INSTRUCTIONS TO FOLLOW:
Please edit the data so that every "should I click" becomes "do I tap", leaving everything else untouched. Omit the pictures from your answer.

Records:

◆ ◆ ◆ ◆ ◆

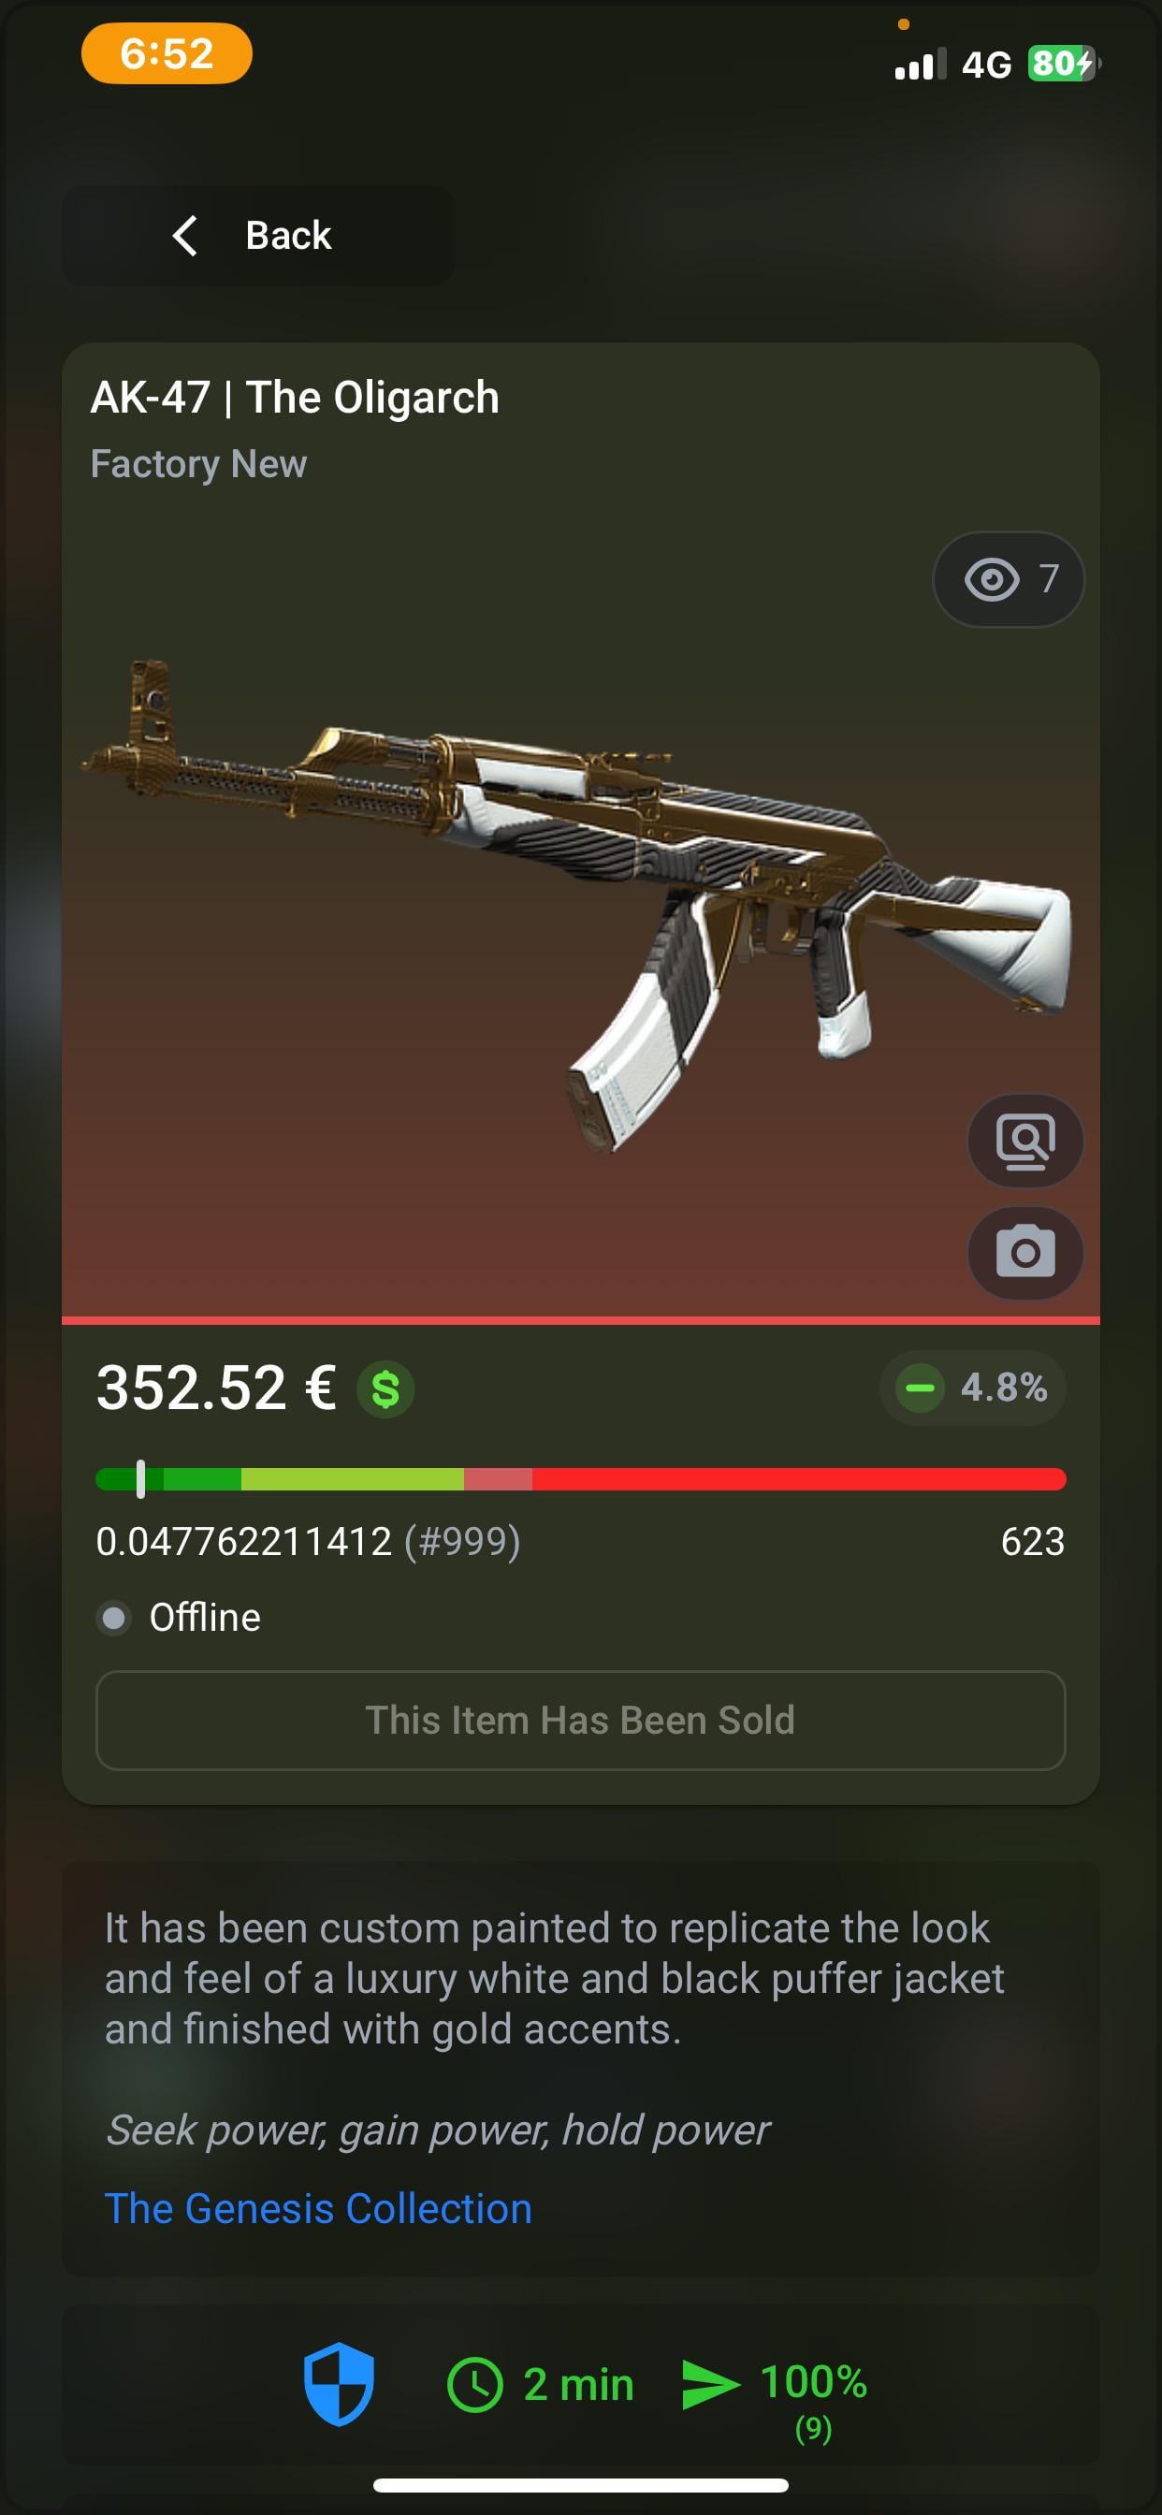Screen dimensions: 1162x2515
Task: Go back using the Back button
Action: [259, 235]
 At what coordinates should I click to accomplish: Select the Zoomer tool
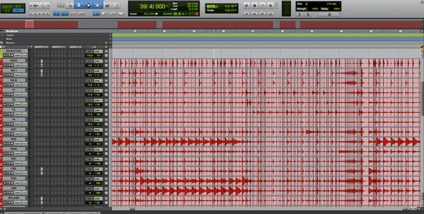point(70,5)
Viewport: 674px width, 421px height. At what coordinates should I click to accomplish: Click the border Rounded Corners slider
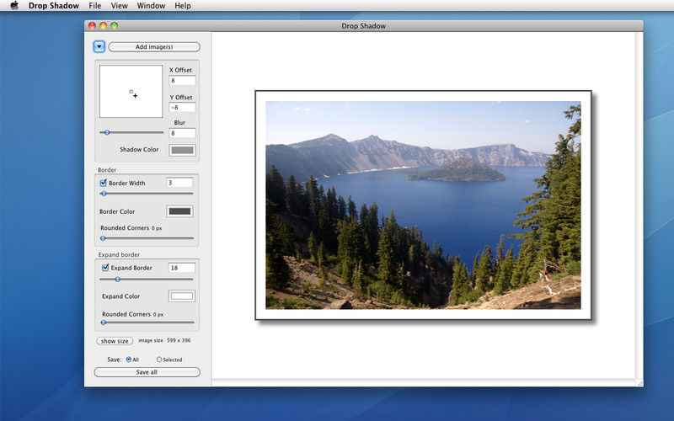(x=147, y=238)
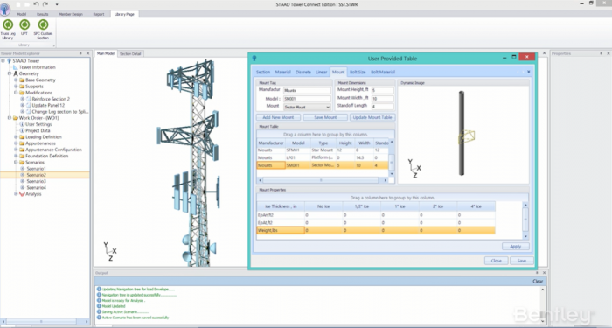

◆ ◆ ◆ ◆ ◆

CORRECT RESPONSE:
Screen dimensions: 1162x2515
Task: Go back using the Back button
Action: [259, 235]
 At what coordinates do I tap to accomplish: Select the Zoomer tool
point(70,5)
Viewport: 674px width, 421px height. At what coordinates do I tap to accomplish: Click the border Rounded Corners slider
(x=147, y=238)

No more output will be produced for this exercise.